マルチ・リード・プレイヤー、ネルソン・ランジェルのライヴ

コットンクラブのステージの上。
テナーサックス、アルトサックス、ソプラノサックス、フルートが、
キラキラ輝きながら並んでいる。
テーブルの上にはピッコロ、卵型のカラフルなシェーカー、
三日月の形のタンバリン。
そして、ウインド・ベル。
演奏するのは、全てネルソン・ランジェルだ。
(さらに「目に見えない」楽器もあるはず・・・。
それは、ネルソン得意の「口笛」だ。)
開演前、まだ薄暗いステージで、ずっと準備している人がいる、
と思ったら、ネルソン本人だったのが、何だかほほえましい。
共演は、ドン・グルーシン (ピアノ、キーボード)、
ビジュー・バーポッサ (ベース)、
ウォルフガング、ハフナー (ドラムス)。
1曲目の「One World Spirit」の前、ネルソンは語った。
「この曲は、世界はひとつ、という意味の曲です。
 今、日本は大変な時だけれど、
 世界の人々が日本を心配していることを伝えたい」。
「ヴォネッタ」では、軽やかなフルートを奏でたネルソン。
この曲は、アール・クルーのデビュー・アルバム『アール・クルー(1975)』に
収録されている。
トークによると、「ヴォネッタ」を聴いたのは、
ネルソンが生まれて初めて買ったLPでのことだった。
年月が流れ、アーティストとなったネルソンは、ある時、
「ヴォネッタ」を、アール・クルー本人と共演することに。
その時になって初めて、「ヴォネッタ」の作曲者が
アール・クルーだと知った、とのことだ。
「アール・クルーに拍手を! 」との呼びかけに、
聴衆は温かい拍手で応えた。
アール・クルーとネルソン・ランジェルが共演する「ヴォネッタ」は、
ネルソンのアルバム『Soul TO Souls (2006)』で、楽しむことができる。
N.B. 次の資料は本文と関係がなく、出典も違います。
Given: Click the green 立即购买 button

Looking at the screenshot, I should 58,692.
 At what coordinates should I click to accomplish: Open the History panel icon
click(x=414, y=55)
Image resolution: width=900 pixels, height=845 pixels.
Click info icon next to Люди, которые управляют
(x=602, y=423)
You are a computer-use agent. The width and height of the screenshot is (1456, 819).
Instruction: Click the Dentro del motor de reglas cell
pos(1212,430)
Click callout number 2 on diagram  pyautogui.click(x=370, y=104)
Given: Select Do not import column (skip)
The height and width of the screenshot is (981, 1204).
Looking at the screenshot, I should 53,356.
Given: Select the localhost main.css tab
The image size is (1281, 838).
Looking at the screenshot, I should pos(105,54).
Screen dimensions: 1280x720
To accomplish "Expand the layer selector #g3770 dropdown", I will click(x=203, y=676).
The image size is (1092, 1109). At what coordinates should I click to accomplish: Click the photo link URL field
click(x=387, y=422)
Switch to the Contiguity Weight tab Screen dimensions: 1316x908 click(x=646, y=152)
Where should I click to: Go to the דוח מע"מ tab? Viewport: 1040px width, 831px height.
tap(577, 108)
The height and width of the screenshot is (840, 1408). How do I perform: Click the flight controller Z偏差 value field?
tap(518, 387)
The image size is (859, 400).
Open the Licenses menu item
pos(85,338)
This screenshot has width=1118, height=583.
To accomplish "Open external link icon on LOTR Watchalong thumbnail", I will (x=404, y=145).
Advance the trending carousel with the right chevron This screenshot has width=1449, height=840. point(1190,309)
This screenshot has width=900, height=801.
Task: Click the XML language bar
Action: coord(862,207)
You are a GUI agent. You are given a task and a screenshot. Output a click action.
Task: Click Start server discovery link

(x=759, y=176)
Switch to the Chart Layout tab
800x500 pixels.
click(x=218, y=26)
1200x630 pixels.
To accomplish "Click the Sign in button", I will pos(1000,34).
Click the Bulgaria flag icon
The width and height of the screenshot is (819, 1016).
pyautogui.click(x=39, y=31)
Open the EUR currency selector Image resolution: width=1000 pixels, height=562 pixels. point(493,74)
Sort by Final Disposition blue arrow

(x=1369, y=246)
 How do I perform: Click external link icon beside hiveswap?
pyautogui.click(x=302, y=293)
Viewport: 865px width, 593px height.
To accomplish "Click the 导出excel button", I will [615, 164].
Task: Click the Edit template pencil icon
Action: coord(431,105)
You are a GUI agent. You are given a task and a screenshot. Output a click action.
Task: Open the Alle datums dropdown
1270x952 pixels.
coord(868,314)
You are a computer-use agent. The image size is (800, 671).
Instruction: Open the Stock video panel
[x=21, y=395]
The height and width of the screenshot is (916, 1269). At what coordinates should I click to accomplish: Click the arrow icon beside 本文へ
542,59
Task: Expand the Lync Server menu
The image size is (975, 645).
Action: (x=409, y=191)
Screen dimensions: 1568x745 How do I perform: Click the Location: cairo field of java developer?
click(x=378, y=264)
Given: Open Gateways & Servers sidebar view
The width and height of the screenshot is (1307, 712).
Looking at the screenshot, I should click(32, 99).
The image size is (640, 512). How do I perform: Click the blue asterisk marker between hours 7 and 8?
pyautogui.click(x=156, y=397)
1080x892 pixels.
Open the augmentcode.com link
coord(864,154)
アール・クルーのデビュー・アルバムのプロデューサー、デイヴ・グルーシンは、
「ヴォネッタ」で、自らエレクトリック・ピアノを弾いているが、
今回のライヴで、ネルソンと「ヴォネッタ」を演奏したピアニストのドン・グルーシンは、
何と、デイヴ・グルーシンの弟なのだそうだ!
(ドン・グルーシンは、ものすごくピアノのうまい「陽気なおじいちゃん」に見えた。)
いよいよ「SONORA」。
きっと演奏してくれるだろう、と思っていた。
しっとりしたサウンドに乗って、どこまでも広がっていく
ネルソンの口笛。
本当に高い高い、透き通った音。
これを初めて聴く人は、誰でも驚くだろう。
口笛を吹きながら、
誰かに話しかけるような身振りをしている。
その動きは、まるでパントマイムのようだ。
「僕の気持ちを、わかってくれないか? 」
そんな風に見える。
途中、ピッコロも演奏する。
伸びやかな口笛と、鈴のように転がるピッコロとのコントラストが、
絶妙で美しい。
この「SONORA」は、ネルソンのアルバム
『My AMERiCAN SONGbOOk vol.1 (2005)』で、味わうことができる。
終演後、客席に訪れたネルソンの言葉が印象的だった。
「日本は、今一番大変な時だ。
 海外アーティストの公演がキャンセルされていることを知っているが、
 こういう時だからこそ、僕は日本に行くべきだと思った」。